Surpopulation carcérale à Lyon-Corbas : une mobilisation syndicale contre des conditions indignes
Une soixantaine de personnes se sont rassemblées mardi matin devant le centre pénitentiaire de Lyon-Corbas pour protester vigoureusement contre la surpopulation carcérale et le manque criant de personnel. Cette mobilisation a été initiée par le syndicat Ufap-Unsa Justice, avec la participation active du syndicat FO, dans un contexte de tensions croissantes au sein de l'établissement.

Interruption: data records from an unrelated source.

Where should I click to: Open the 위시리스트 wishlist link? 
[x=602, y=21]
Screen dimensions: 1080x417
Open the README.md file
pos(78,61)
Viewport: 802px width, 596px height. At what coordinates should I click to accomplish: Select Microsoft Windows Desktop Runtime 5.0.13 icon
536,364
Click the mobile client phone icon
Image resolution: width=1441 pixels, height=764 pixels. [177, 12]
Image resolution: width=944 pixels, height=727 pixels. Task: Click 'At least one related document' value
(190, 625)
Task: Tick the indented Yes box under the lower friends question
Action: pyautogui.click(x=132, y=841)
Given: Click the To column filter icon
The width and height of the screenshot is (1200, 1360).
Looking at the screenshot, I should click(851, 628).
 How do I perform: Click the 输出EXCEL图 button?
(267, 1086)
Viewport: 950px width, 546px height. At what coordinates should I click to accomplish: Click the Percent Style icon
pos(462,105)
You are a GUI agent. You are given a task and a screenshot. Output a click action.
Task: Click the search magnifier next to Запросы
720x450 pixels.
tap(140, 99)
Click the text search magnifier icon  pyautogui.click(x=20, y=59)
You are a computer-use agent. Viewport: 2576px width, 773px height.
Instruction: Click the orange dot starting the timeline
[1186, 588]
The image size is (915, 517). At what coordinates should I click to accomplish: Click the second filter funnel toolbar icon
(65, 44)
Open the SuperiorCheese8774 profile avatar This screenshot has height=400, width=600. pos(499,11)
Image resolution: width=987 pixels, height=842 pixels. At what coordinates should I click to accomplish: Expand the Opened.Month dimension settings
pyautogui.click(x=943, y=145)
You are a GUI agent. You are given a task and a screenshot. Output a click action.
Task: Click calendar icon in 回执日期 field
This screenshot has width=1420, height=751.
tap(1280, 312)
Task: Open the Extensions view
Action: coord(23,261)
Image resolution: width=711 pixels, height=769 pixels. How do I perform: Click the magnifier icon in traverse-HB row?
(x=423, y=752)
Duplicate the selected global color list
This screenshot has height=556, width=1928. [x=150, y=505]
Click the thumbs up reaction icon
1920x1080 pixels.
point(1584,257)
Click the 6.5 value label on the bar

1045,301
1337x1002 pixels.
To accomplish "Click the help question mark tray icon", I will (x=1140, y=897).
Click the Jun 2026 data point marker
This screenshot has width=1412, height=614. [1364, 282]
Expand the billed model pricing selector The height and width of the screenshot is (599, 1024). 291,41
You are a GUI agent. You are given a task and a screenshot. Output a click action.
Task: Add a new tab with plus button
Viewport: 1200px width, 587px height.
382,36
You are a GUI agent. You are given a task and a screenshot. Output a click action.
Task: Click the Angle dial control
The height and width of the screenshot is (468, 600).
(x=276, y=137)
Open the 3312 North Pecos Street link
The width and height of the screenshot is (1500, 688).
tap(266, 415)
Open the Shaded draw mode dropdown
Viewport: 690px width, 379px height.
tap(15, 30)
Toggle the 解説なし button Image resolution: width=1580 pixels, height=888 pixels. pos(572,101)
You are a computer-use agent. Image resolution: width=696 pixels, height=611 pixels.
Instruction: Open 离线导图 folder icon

Un taux d'occupation alarmant de 200%
Florian Rousset, secrétaire général adjoint de l'Ufap-Unsa Justice pour la région lyonnaise, a détaillé la situation critique : « C'est la conséquence directe de la surpopulation carcérale : on a atteint un seuil fatidique, avec 1 300 détenus pour seulement 650 places, ce qui représente un taux d'occupation effrayant de 200 % ». Il a ajouté que « les conditions deviennent indignes et insupportables pour le personnel », pointant du doigt « une absence de solution criante » de la part de la direction pénitentiaire.
Des mouvements bloqués et des revendications syndicales
Le rassemblement a eu lieu alors que, selon Florian Rousset, « les mouvements sont bloqués à l'intérieur de la détention » ce matin-là, illustrant les dysfonctionnements quotidiens. Face à cette urgence, les syndicats réclament avec insistance au niveau local la mise en place d'un « binômage » en détention. Cette mesure vise à garantir que les surveillants n'interviennent plus seuls en coursive, améliorant ainsi la sécurité et les conditions de travail dans un environnement déjà extrêmement tendu.
Les manifestants, composés de syndicalistes, de proches de détenus et de citoyens concernés, ont brandi des pancartes dénonçant l'état déplorable des prisons françaises. Ils ont souligné que la surpopulation n'affecte pas seulement les détenus, mais aussi le personnel, qui doit faire face à des risques accrus et à une charge de travail insoutenable. Cette mobilisation s'inscrit dans un mouvement plus large de protestations contre les politiques carcérales, alors que plusieurs établissements en France connaissent des situations similaires.